Fellow brings strong passion for design, diversity, inclusion to College of Art and Design
Alesha Williams serving as Future Faculty Post-Doc role for next two years
Alesha Williams, a Future Faculty Post-Doc Fellow in RIT’s College of Art and Design, is an illustrator, designer, and educator from Cleveland. She earned her BFA in illustration at Columbus College of Art and Design (CCAD) and her MFA in visual communication design at Kent State University. Williams is a strong advocate for diversity and inclusion, combining her many research interests to focus on character design and representation of marginalized and minority characters in the comic book medium.
What did you know about RIT before accepting your position?
I knew about the MAGIC Center and I was highly impressed. The fact that there was this super cool area dedicated to art and design research had my jaw on the floor.
What originally drew you to illustration and design and wanting to be an educator?
I have been drawing my entire life. My parents always had me in art programs; if there was an art camp, class, or contest in Cleveland in the ’90s or ’00s, I probably participated. I knew from childhood I wanted to be an artist. Having supportive parents kept that pursuit alive.
And my parents are probably also the reason I wanted to become an educator. My mother worked at a university and was pursuing her doctorate at Kent State University when I was a child. And my father worked for a college when I was a teenager, so I grew up in colleges and universities. And once I was in college, I got an opportunity to teach kids and I really enjoyed it. And I realized I need to be here; I need to teach; I love it.
How would you describe your teaching style?
Open and honest. I genuinely enjoy talking to students and hearing them talk about themselves and their dreams. I tell my students about my experiences and struggles as an illustrator. I strongly believe that experiencing college and higher education is more than the formal class and education part. As an educator, my role is, of course, to help students make pretty pictures but also to start them on the path to finding their voice as an illustrator and to tell them the things I wish I knew in my undergraduate years. Or tell them the thing I was told and ignored until it eventually sunk in. It sounds corny but I feel it is my duty to tell them what I have learned as an illustrator that goes beyond the fundamentals. And, of course, the fundamentals.
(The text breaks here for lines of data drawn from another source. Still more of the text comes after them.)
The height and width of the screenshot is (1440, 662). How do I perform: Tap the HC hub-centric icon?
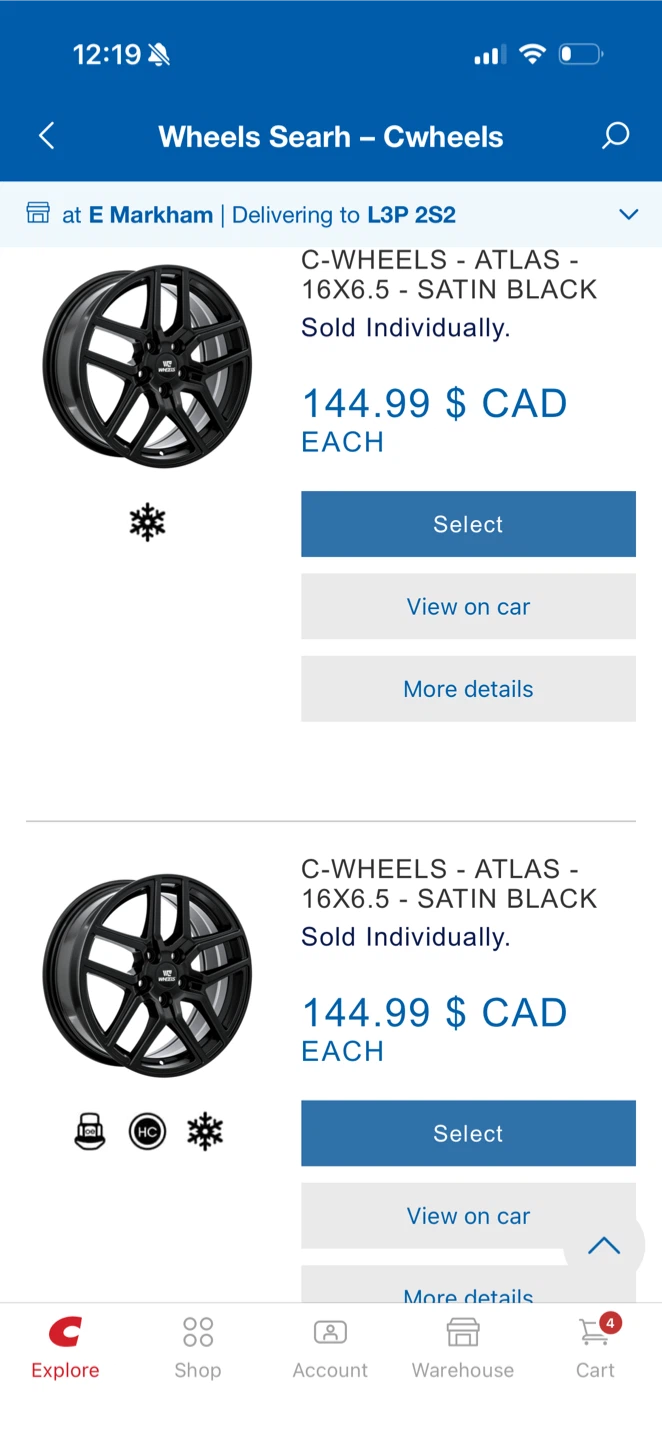147,1132
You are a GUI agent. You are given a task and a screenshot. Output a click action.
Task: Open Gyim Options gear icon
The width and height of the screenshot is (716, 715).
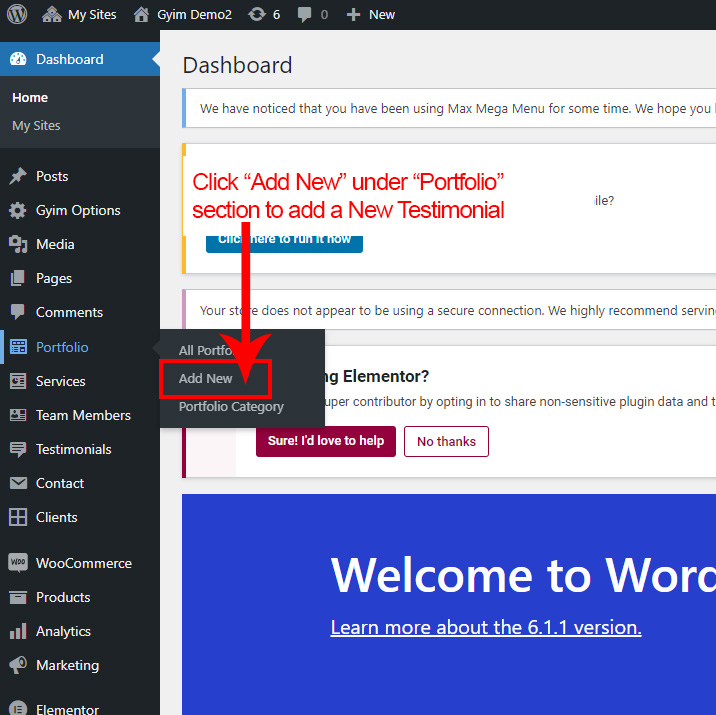pos(17,210)
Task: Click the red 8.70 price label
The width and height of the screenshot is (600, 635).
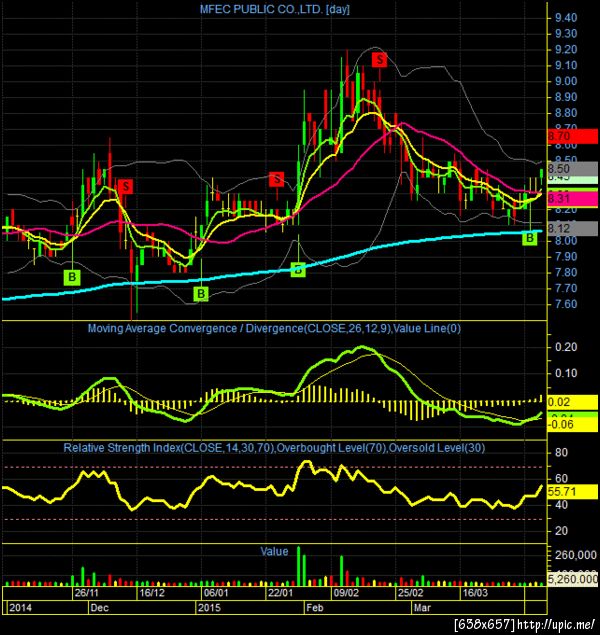Action: coord(572,136)
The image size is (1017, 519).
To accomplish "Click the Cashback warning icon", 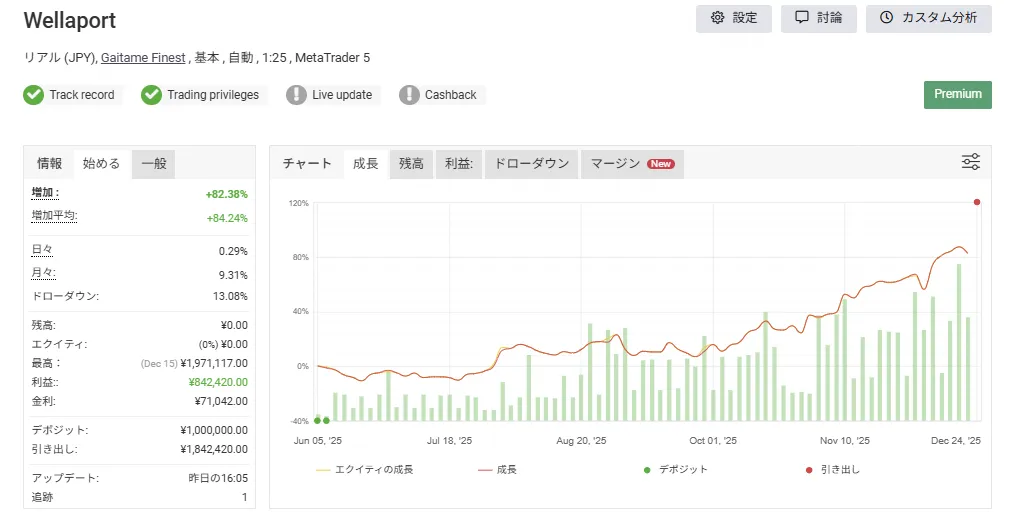I will pos(409,95).
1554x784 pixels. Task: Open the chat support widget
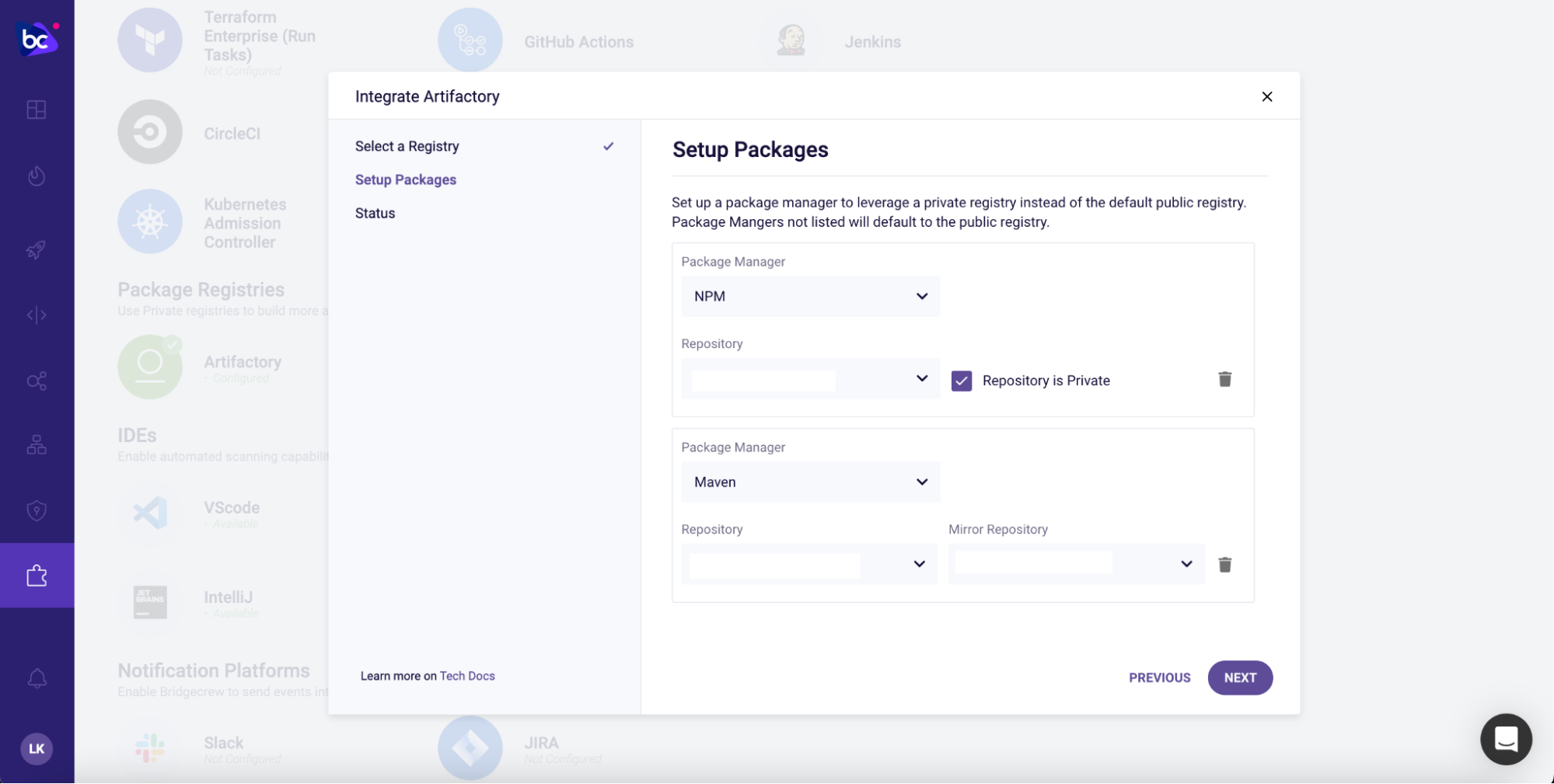click(x=1505, y=739)
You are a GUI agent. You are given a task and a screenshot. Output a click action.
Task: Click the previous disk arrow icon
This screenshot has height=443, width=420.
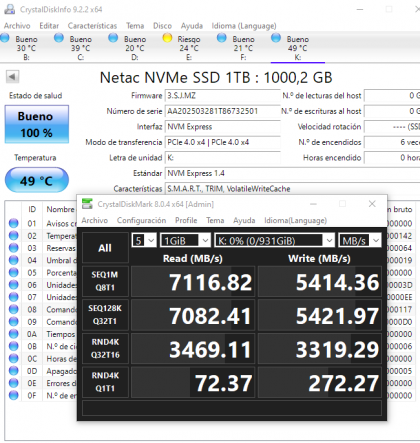(x=12, y=77)
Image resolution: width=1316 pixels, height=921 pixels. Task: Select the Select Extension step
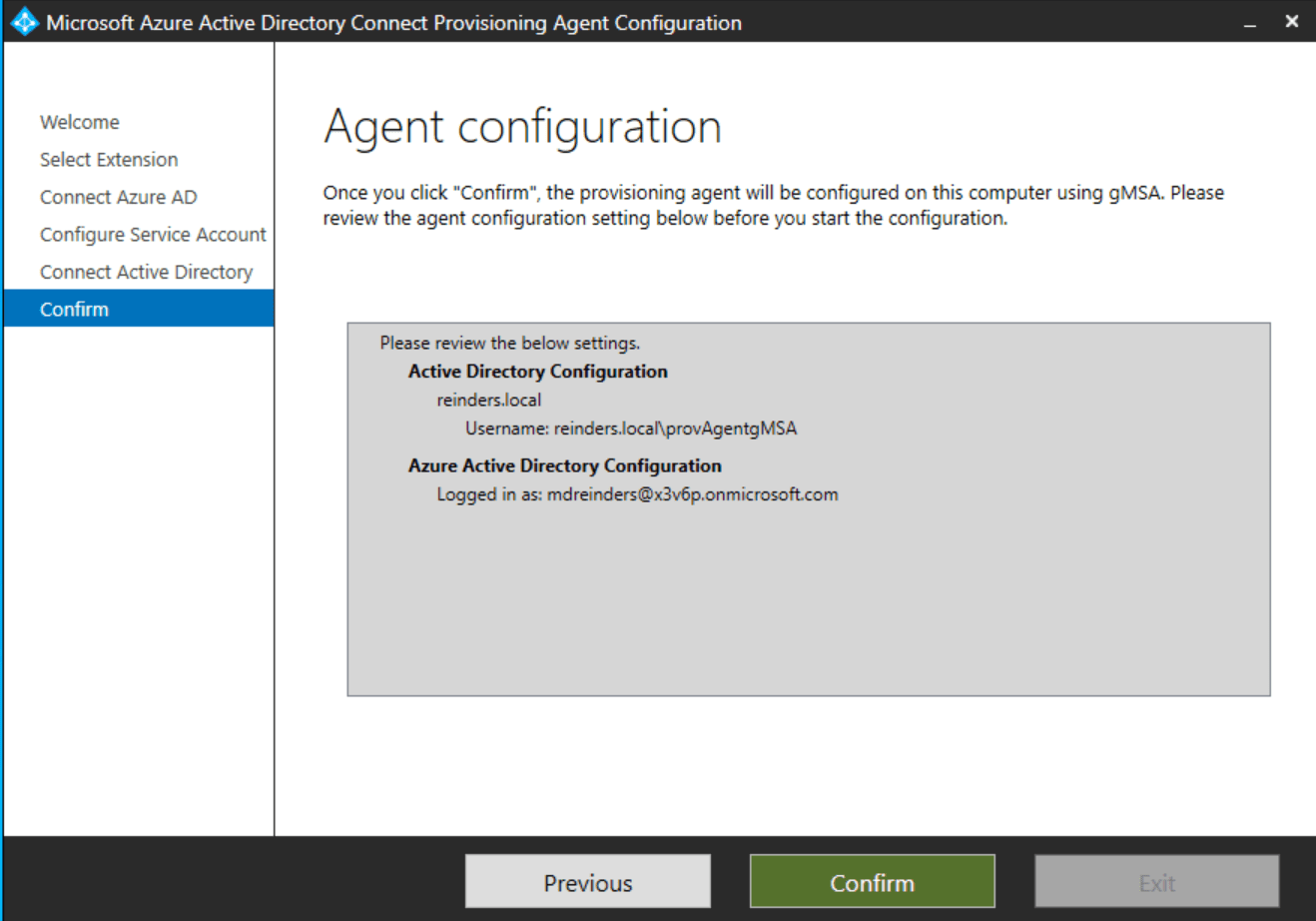pyautogui.click(x=108, y=159)
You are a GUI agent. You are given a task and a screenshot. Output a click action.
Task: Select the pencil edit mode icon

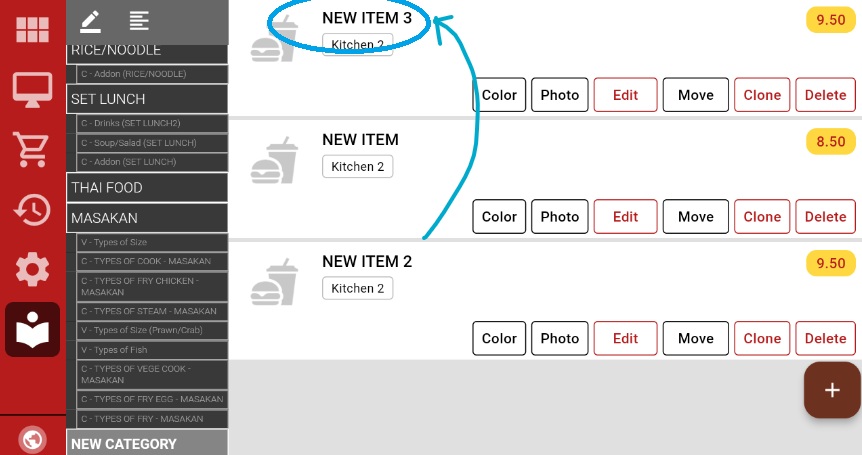(x=91, y=20)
As a person of color, what role do you think an educator/designer can have in helping address some of the challenges facing today’s world, particularly when it comes to discrimination and intolerance?
The challenge of fighting discrimination and intolerance has many facets. If you frame it only through the lens of education and design, I believe that the role of an educator is to teach tolerance and the designer’s role is to distribute a message of tolerance.
The Nazis realized art’s importance in distributing their message, so much so they had an entire division dedicated to creating anti-Semitic art. Minstrel shows and movies like Birth of a Nation revitalized the Ku Klux Klan and preserved stereotypes about Black people from the post-slavery America that are still alive today. Did the artist during those times start these stereotypes or offensive depictions? Of course not. These stereotypes of marginalized people were alive and well before them, but they preserved them. They distributed them, they got the message out in a highly entertaining and digestible way.
Educators teach and provide context for the world we live in and designers/artists shape a narrative. And as a Black person, as well as an educator and a designer, it’s my role to educate and design that message of tolerance.
What do you like to do when not teaching? Any hobbies?
I enjoy comics, cartoons, and video games.